■ Activity ■
Extract, exactly as written, the line that contains "You are a computer-use agent." and all lines after it through the end of the records. Omit pictures.

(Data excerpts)

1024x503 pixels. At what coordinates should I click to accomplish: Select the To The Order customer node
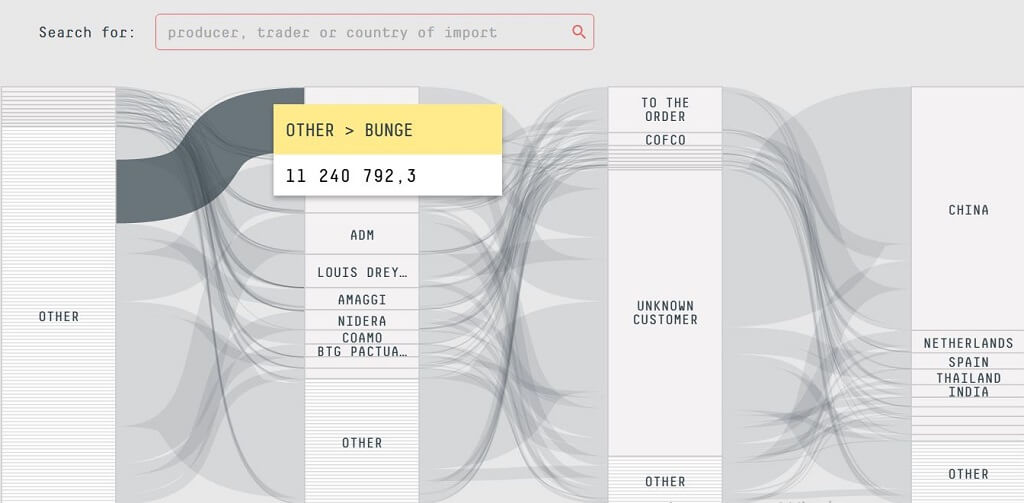pos(665,109)
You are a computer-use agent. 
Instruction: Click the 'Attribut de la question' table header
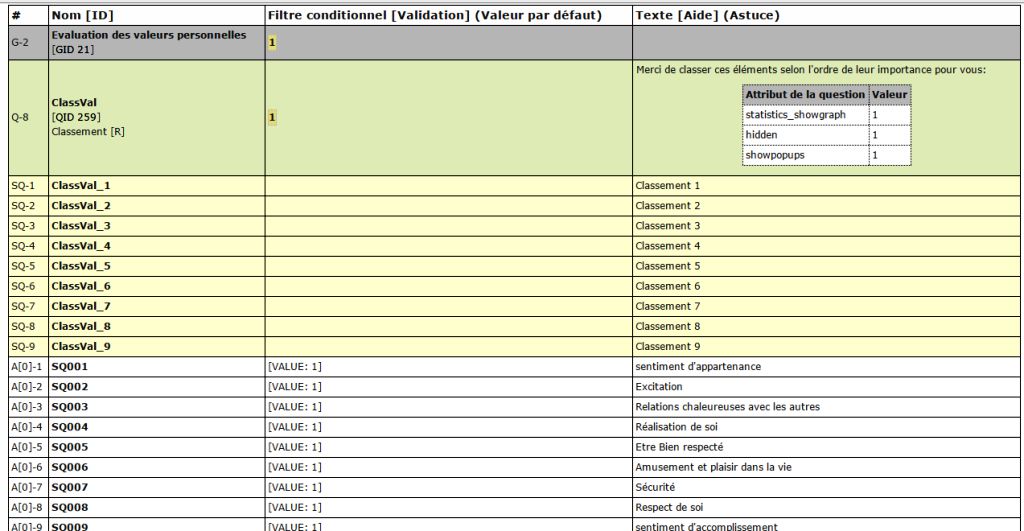(x=806, y=95)
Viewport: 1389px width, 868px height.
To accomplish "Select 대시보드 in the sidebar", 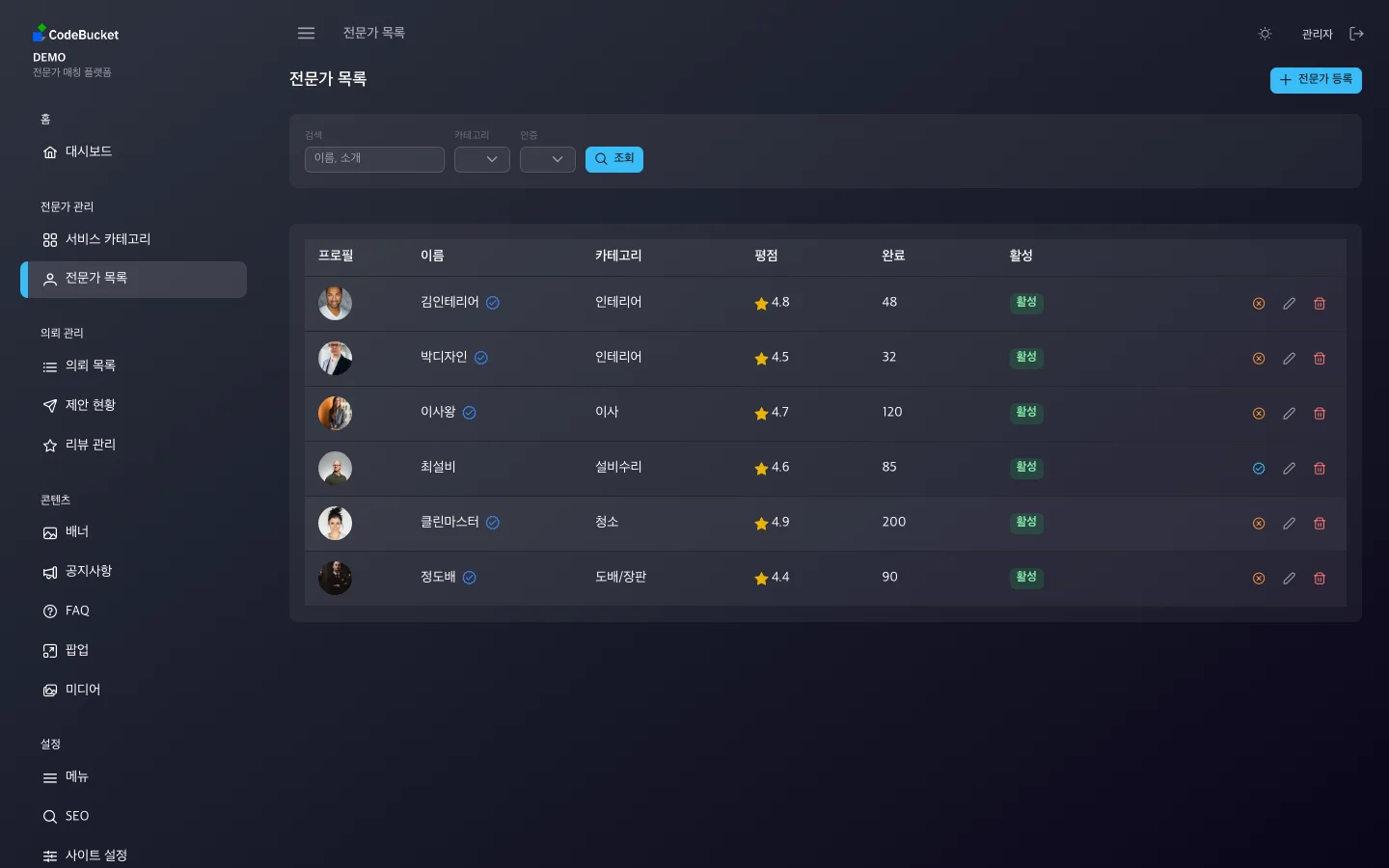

■ Output for this exercise ■
You are a computer-use agent. 
Instruction: Click the 'Attribut de la question' table header
(x=806, y=95)
Viewport: 1389px width, 868px height.
To accomplish "Select 대시보드 in the sidebar", 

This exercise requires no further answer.